Can you set down, exactly as they appear below, the lines from the opening of the material through the one bearing "Click the meteor-inject-initial folder icon", minus the pictures?

Top of Provided data

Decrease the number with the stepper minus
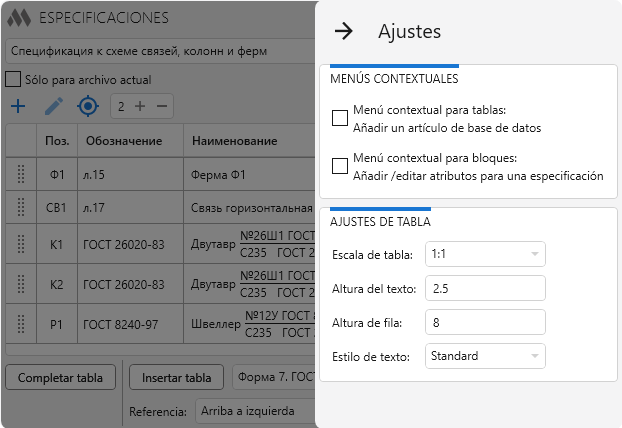622x428 pixels. [x=162, y=106]
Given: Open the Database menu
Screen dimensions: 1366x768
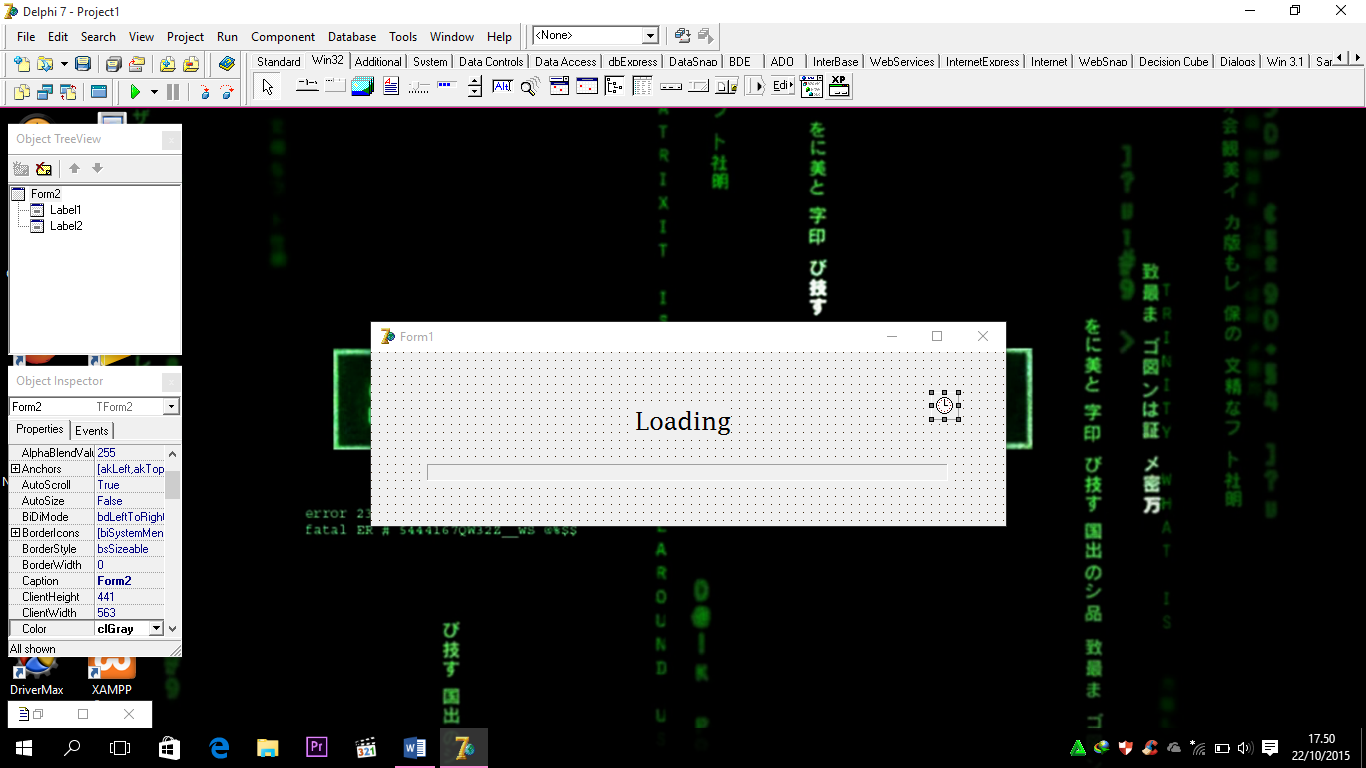Looking at the screenshot, I should coord(351,36).
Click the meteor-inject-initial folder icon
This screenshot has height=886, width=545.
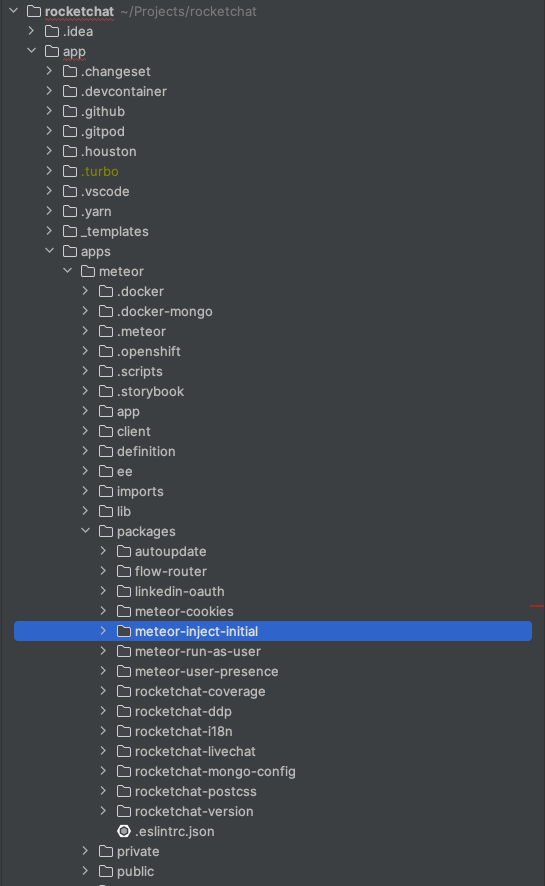(x=124, y=631)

Bottom of Provided data

_Task solution:_
Decrease the number with the stepper minus
622x428 pixels. [x=162, y=106]
Given: Open the Database menu
Screen dimensions: 1366x768
Looking at the screenshot, I should coord(351,36).
Click the meteor-inject-initial folder icon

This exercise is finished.